On another occasion, this suspicion might have been calculated to cripple me with a sense of my own worthlessness. Who was I to be taking on a contender like Thomas Carter, a management consultant and the owner-occupier of a?500,000 property set in the accessible Arcadia of Boars Hill? My Early Intermediates had unwittingly pointed out the parallels between Karen’s refusal to ‘go behind Dennis’s back’ and the recorded conversation about money and shopping I had played them. In other words, the reason for my coy mistress’s quaint sense of honour was nothing more nor less than financial prudence. Whatever Dennis’s other shortcomings, he footed the bill. My salary was barely enough to keep me in sliced white and undies, never mind maintain Mrs Dennis Parsons in the style to which she had become accustomed.

As if to make this quite clear, the other charity guest that night was Vicky, a career spinster with beefy-jerky skin and a mouth as tensely muscled as an anus.

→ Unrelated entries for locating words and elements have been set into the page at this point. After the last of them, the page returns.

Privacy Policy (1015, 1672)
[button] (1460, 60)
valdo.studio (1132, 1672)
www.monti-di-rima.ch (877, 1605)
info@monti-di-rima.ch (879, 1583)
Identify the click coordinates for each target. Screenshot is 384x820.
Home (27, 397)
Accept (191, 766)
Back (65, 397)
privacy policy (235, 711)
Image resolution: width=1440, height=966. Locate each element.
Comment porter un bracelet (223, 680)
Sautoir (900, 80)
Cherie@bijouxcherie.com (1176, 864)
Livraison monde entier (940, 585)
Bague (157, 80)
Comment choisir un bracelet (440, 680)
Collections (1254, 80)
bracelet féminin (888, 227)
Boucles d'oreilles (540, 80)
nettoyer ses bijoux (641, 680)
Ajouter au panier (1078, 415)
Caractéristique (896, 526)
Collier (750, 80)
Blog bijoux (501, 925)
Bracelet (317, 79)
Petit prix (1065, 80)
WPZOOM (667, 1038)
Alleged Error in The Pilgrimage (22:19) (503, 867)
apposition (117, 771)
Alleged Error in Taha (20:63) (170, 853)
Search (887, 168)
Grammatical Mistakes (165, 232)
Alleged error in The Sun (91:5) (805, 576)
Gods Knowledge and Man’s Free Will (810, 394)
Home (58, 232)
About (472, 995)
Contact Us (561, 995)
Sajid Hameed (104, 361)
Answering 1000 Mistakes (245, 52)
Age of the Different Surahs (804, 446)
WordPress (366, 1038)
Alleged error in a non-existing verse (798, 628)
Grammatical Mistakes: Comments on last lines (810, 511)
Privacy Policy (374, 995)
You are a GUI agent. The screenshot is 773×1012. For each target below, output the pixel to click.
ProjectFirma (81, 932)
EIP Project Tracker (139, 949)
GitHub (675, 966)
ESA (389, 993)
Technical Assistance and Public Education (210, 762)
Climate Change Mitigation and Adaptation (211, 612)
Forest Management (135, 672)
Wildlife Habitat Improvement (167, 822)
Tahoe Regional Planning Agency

During one of her absences from the room everyone shook their heads and agreed that Vicky was ‘a very sad case’. The implied judgement on me, Vicky’s notional partner, should have been enough to send me into a screaming spiral of paranoid depression. But that evening nothing could touch me. The only effect of these humiliations and challenges was to make me even more determined to overcome Karen’s scruples.

Dinner itself was a relatively painless affair. Karen wasn’t trying to impress anyone, so we ate promptly and quite well. She seated me on her right, and I made my first direct pass as soon as we sat down. The first course was avocado with prawn cocktail dressing. No problem there. While my right hand spooned up the sweet pulp and hefted my glass of Alsace riesling, my left explored the contours of my neighbour’s inner calf and the hollow behind her knee. I’d expected some token reluctance, a bit of chair-shuffling and so on. There wasn’t much else she could do without attracting attention, but I definitely expected a bit of the old argy-bargy before she let me get down to business. I mean, it’s traditional, isn’t it?